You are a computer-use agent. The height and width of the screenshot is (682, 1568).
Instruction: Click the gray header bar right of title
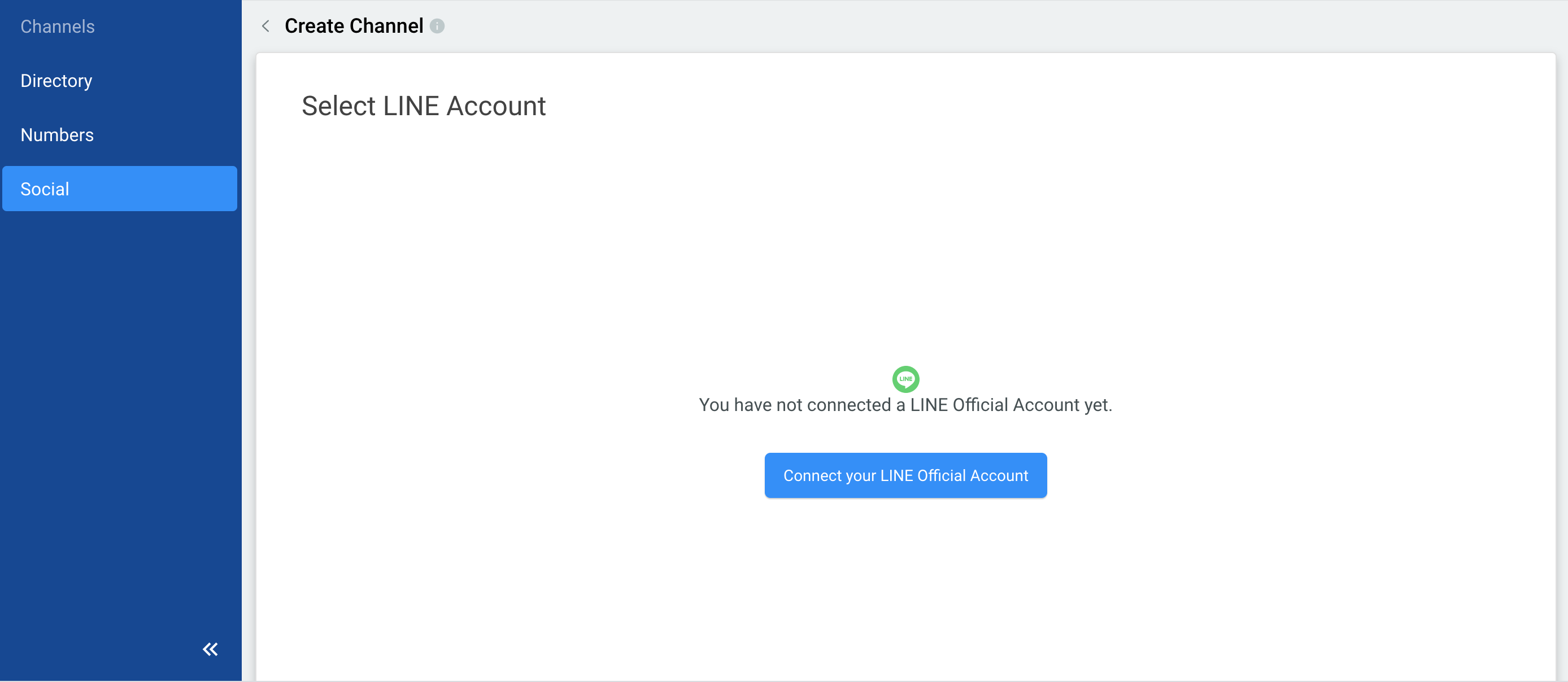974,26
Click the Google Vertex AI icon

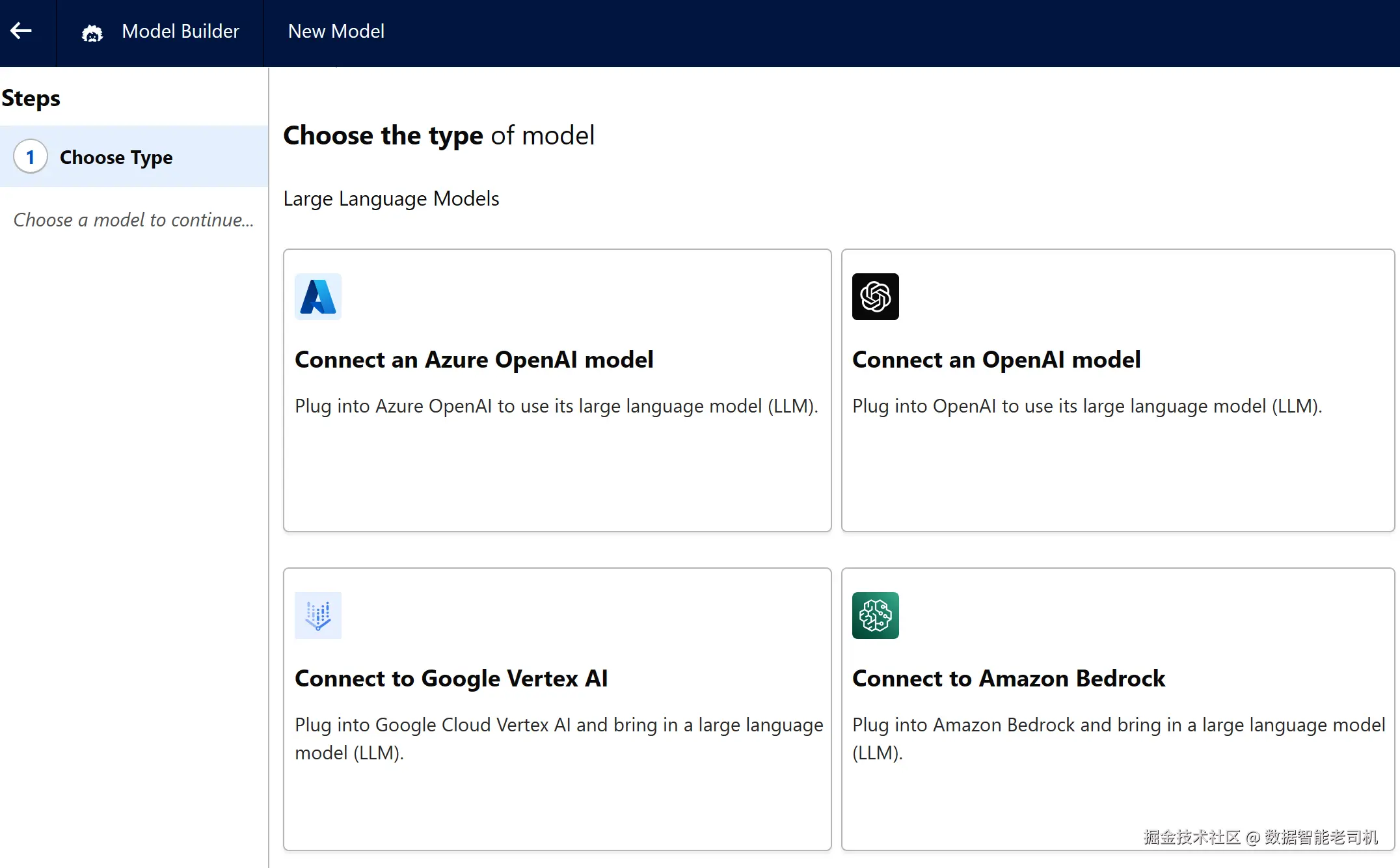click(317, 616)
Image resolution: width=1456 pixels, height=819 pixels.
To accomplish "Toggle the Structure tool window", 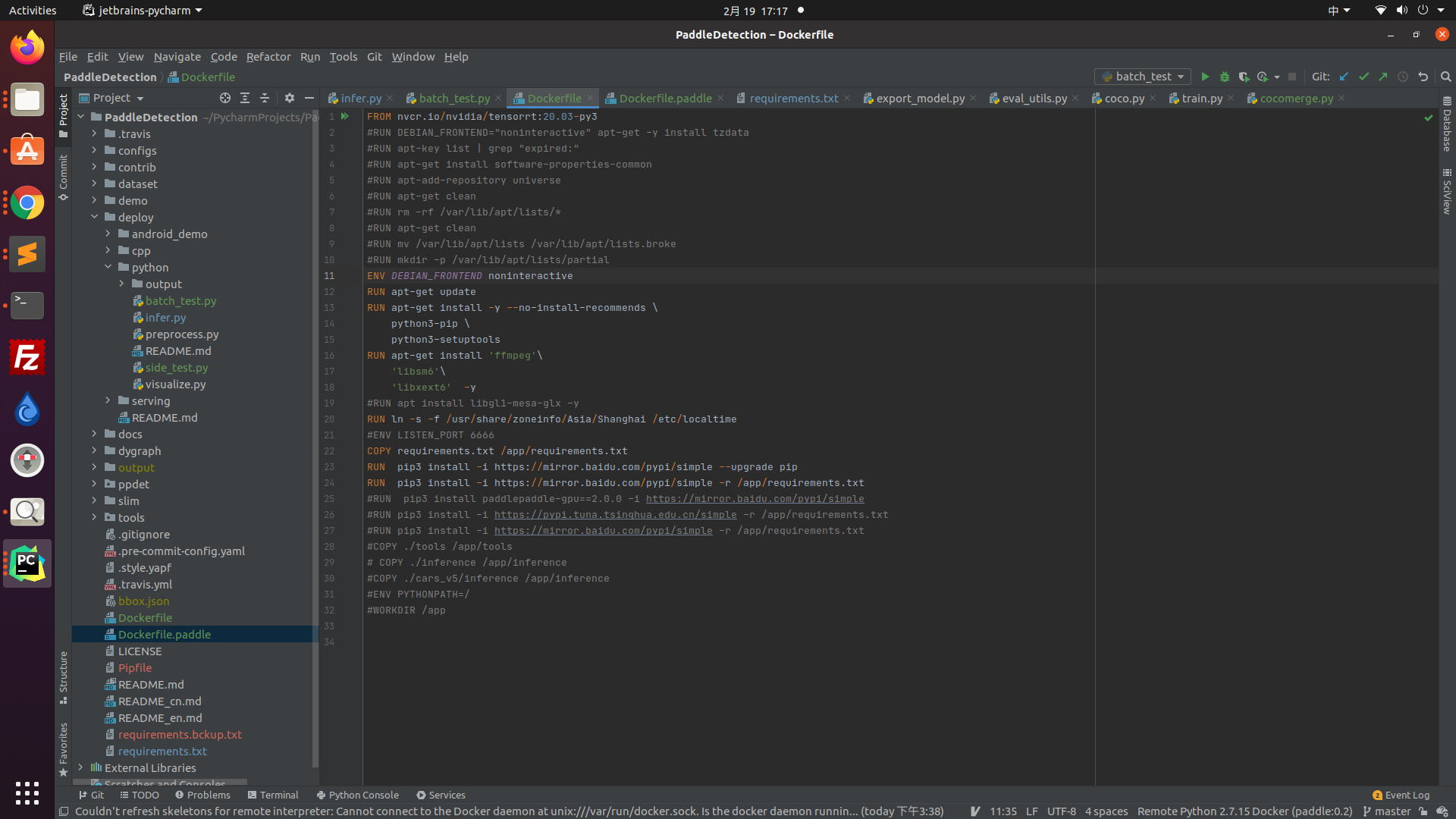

================================

[WHAT TO DO] From the line that contains "Instruction: Click the" through the last line of the listing, copy each line exactly; both end lines stay in, and pictures stay out.

[EXERCISE RESULT]
Instruction: Click the gray header bar right of title
974,26
Click the Google Vertex AI icon

click(317, 616)
Image resolution: width=1456 pixels, height=819 pixels.
To accomplish "Toggle the Structure tool window", 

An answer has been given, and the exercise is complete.